Oregon took a bold step to address that last week when Gov. John Kitzhaber signed into law HB2183, which comes down hard on anyone knowingly making a false case of child abuse. The key is "knowing," says the bill's sponsor, Rep. Wayne Krieger, who acknowledged that false accusations often arise between divorcing couples.
But, how often is that? The U.S. Department of Health and Human Service's Administration for Children & Families says of the percentage of the 3.3 million referrals for child abuse and neglect in 2009 it investigated, "Two-thirds of reports found all allegations to be unsubstantiated or intentionally false (64.3% and 0.1%, respectively)." But child abuse or neglect is just a small part of false claims in custody battles.
Many high-conflict custody cases don't start out that way, Farrell says, because most about-to-be divorced moms recognize that kids need their dads, too. But divorce offers a chance to start over -- maybe move closer to one's parents or to a new love, or relocate for a new job. If a savvy lawyer informs a woman that her ex could get equal custody, thus putting the kabosh on her plans, and then asks if she ever feared him, whether he ever cursed at her, called her names, raised his voice or screamed in a fit of rage, "I'm so angry at you, I could kill you" -- and what marriage doesn't have some sort of anger, yelling or threats? -- well, there's a false case of abuse in the making, he says. Divorces can become high conflict if a dad, realizing that his ex's plans may cause him to lose his kids and he doesn't want to lose them, cries, "No way!"

* Things to do
1 – Answer from the custody-dispute passage:
(a) Who signed HB2183 into law?
(b) How many referrals for child abuse and neglect were there in 2009?
(c) According to Farrell, what do most about-to-be divorced moms recognize?
2 – Retype the stretch of the custody-dispute passage from "But, how often" through "in custody battles.".

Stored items

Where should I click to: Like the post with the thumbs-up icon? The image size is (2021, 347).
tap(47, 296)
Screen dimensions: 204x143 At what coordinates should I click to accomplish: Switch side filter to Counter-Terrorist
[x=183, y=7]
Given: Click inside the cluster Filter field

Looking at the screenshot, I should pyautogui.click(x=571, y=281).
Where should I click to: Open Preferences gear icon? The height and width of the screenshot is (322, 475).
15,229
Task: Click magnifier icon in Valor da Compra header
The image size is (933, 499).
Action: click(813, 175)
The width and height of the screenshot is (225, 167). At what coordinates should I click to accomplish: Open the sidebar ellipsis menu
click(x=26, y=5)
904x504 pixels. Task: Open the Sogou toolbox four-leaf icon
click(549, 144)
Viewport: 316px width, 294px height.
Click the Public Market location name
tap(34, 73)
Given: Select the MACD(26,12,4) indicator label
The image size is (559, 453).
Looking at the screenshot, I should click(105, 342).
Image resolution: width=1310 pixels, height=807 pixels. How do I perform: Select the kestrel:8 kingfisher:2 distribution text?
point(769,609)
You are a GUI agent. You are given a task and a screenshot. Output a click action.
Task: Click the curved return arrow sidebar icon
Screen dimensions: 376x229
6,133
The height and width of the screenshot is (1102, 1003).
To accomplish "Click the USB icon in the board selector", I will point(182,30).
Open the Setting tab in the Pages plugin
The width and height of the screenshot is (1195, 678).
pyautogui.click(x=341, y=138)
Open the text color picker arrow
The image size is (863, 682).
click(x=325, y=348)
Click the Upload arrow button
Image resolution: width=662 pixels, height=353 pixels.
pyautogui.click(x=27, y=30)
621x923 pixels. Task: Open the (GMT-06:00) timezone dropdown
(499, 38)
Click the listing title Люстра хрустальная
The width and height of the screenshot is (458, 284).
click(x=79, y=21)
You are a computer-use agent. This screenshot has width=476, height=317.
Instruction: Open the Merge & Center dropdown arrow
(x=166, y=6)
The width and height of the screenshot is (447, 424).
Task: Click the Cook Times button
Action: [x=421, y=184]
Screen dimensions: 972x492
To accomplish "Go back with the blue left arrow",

* Solution list
1 –
(a) Gov. John Kitzhaber
(b) 3.3 million
(c) That kids need their dads, too

2 –
But, how often is that? The U.S. Department of Health and Human Service's Administration for Children & Families says of the percentage of the 3.3 million referrals for child abuse and neglect in 2009 it investigated, "Two-thirds of reports found all allegations to be unsubstantiated or intentionally false (64.3% and 0.1%, respectively)." But child abuse or neglect is just a small part of false claims in custody battles.